→ **BRANO**
------
E' uscito oggi il saggio "Pennelli come bisturi. Autopsia psicologica di Edvard Munch (Alpes Italia) di Liliana Dell’Osso, direttore dell'Unità operativa Psichiatria dell'Aoup nonché presidente eletto della Società italiana di Psichiatria, e della psichiatra Daniela Toschi.
La fama planetaria de L’Urlo, una delle opere più iconiche di sempre, per lungo tempo ha oscurato il suo creatore, celandone il travagliato percorso umano e la straordinaria avventura artistica. Alla luce dei numerosi scritti autobiografici, l’imponente produzione figurativa di Edvard Munch, fortemente autorappresentativa (in particolare nelle fasi di maggiore eclatanza clinica), testimonia la consapevolezza e l’introspezione di un’autoanalisi ante litteram. Pensiero divergente, intelligenza sintetica, interessi molteplici e sofisticati (artistici, letterari, scientifici) conferivano alle sue opere profondità di significato e singolare eleganza. Autentico spiritus movens, non aderì a nessun movimento, sentendosi estraneo a ciascuno di essi (pur essendone stato spesso antesignano), sempre oltre, alla ricerca di nuove piste.
------
→ **MATERIALE DI PARTENZA**
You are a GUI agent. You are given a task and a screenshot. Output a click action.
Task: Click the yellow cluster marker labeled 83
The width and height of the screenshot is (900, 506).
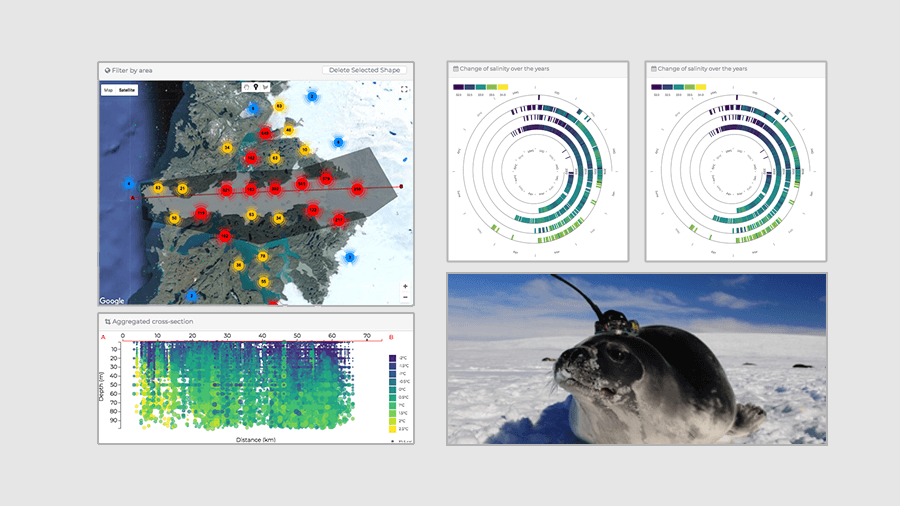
------
→ **VERIFICA LA COMPRENSIONE**
1. Riassumi il brano su Munch in due frasi.
2. Che incarico ha Liliana Dell'Osso all'Aoup, secondo il brano su Munch?
3. Continua il brano su Munch dopo la sua ultima frase, con un breve paragrafo.

→ **SOLUZIONI**
1. È uscito il saggio «Pennelli come bisturi. Autopsia psicologica di Edvard Munch» (Alpes Italia), scritto da Liliana Dell'Osso e dalla psichiatra Daniela Toschi. La fama dell'Urlo ha a lungo oscurato Munch, la cui opera fortemente autorappresentativa, letta con i suoi scritti autobiografici, mostra un'autoanalisi ante litteram, e l'artista non aderì a nessun movimento perché si sentiva estraneo a ciascuno.

2. È direttore dell'Unità operativa Psichiatria dell'Aoup.

3.
“Autopsia”, etimologicamente “vedere con i propri occhi”. Erodoto fu il primo ad adottare il metodo dell’autopsia psicologica (implementandolo con la raccolta attenta delle testimonianze) nelle sue Storie, che intraprese “affinché le vicende degli uomini con il tempo non si sbiadiscano e le imprese importanti e mirabili non perdano la fama”. Edvard Munch, che pose come obiettivo dichiarato della sua opera (e della sua esistenza) la “vivisezione” di se stesso, si è imposto come candidato ideale. Oltre all’analisi della sua produzione artistica, preziose informazioni emergono dai numerosi scritti autobiografici, sparsi in maniera disordinata in un’enorme quantità di fogli e taccuini, che l’artista provò ad organizzare senza mai riuscirci. Alla luce di essi, la sua produzione figurativa appare come un’autobiografia: “I miei quadri sono i miei diari”. Molti dati aggiuntivi provengono da coloro che lo hanno conosciuto e hanno lasciato puntuali testimonianze del “bel vichingo nordico”, un uomo solitario che è rimasto in gran parte un mistero. Una bellezza sorprendente in stracci abbottonati sino al mento, dall’aria di un nobile orgoglioso, anche quando stava morendo di fame. C’era in lui l’innocenza di un bambino, ed anche un incredibile complessità.
Il metodo dell’autopsia psicologica ha consentito di chiarire la complessa traiettoria di malattia mentale nel suo intrecciarsi con eventi traumatici personali e sociali e di avanzare interpretazioni diagnostiche inedite su una delle più significative figure dell’arte del Novecento.